Managing your finances can be difficult on your own, but adding one more person can make it even more of a problem. The stress and tension associated with couples and money management are among the leading causes of divorce in the United States.
According to Forbes, conflicting money management styles can be destructive for couples. When one person is a saver and the other is a donor in the relationship, arguments can arise about where the money goes. However, if you are preparing to pool your finances or if it has been a constant struggle, we’ve rounded up some tips for couples and money management.
1. Talk about relationship money goals
It is important that you sit down with your partner and discuss your overall monetary goals. What financial goals are you saving for? How much do you want to put aside? Would you like to retire early and move to the country? Are you working to get out of debt? These are important questions.
That way you can communicate what you envision for the future and work towards developing a common goal. If the two of you have different long-term goals, that’s fine. Talk about what the two of you want and find out how you can work together to make relationship and money management smoother.

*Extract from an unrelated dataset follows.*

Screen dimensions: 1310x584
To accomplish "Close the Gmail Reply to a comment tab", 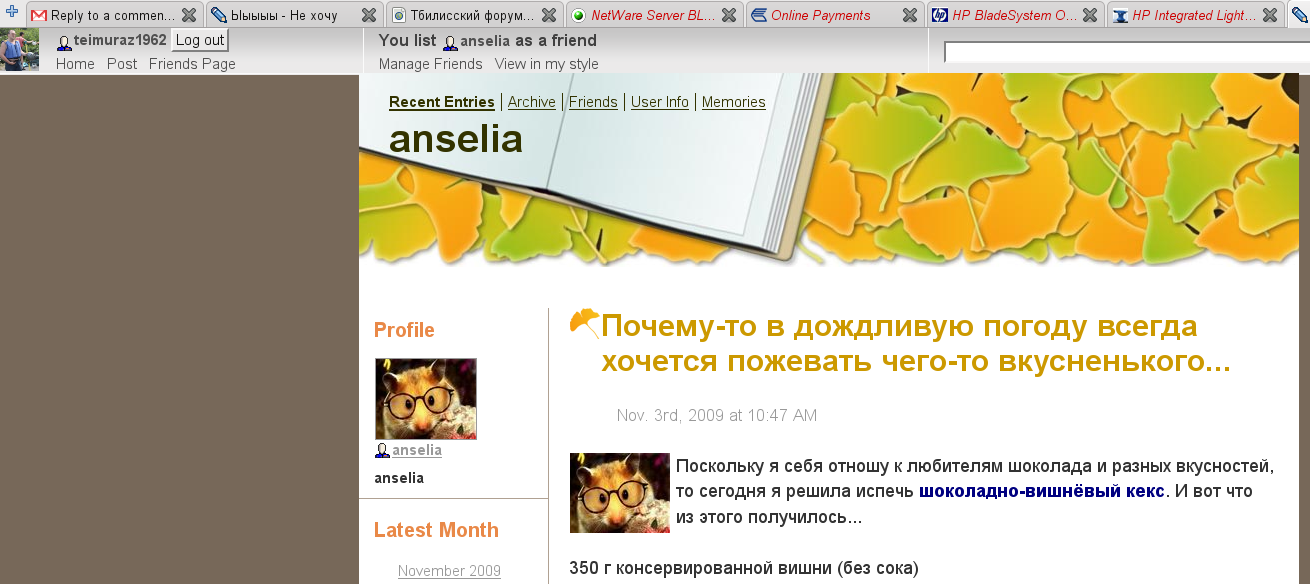I will tap(189, 15).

2. Discuss shared spending and budgeting
You both need to be on the same page when it comes to managing your finances. Do you have separate accounts? or do you officially combine your money with a joint account? Split bills; or does one person take on this responsibility? What about a household budget?
Sit down with your partner and create a realistic budget. The NFCC’s 2019 Consumer Finance Literacy Survey found that only 40% of Americans have a monthly household budget. A budget is a proven way to stay financially organized and on track. Revise your household budget frequently to make sure that you as a couple are achieving your financial goals.
3. Be open to debt and spending
It is critical for couples and money management to be honest and straightforward about debt and spending. You are not responsible for your partner’s debts, but you must be aware of their financial obligations when pooling finances. Even if you are not liable, you can sit down and come up with an actionable plan for dealing with debt and other expenses.
4. Have the credit interview
Most couples do not immediately discuss their credit scores or credit history. It usually occurs when you move in, but credit talks are never a top priority. While a lower credit score isn’t a deal breaker, with similar credit scores, you’re more likely to have financial habits that are more closely matched. However, merging finances with a partner who has low or poor creditworthiness can affect your ability to get affordable finance through joint purchases.
Make it your goal to conduct the credit interview. When a person has a low credit score, work together to determine the financial habits that caused it. Team up to improve the lower credit score.
5. Plan for retirement
Inevitably, if you plan to spend your life together, you will inevitably discuss retirement plans. Retirement planning is a key long-term goal of money management. Make sure to discuss the following:
- What are your expectations and what kind of lifestyle would you like to live after retirement?
- If you are planning to move or downsize your home
- When you want to stop working
- Saving strategies and choosing the right retirement plan to build your nest egg
Couples and money management
Communication is crucial when it comes to couples and money management. Discussing finances isn’t exactly fun, but learning how to talk to your partner about money management can help avoid future arguments and stress.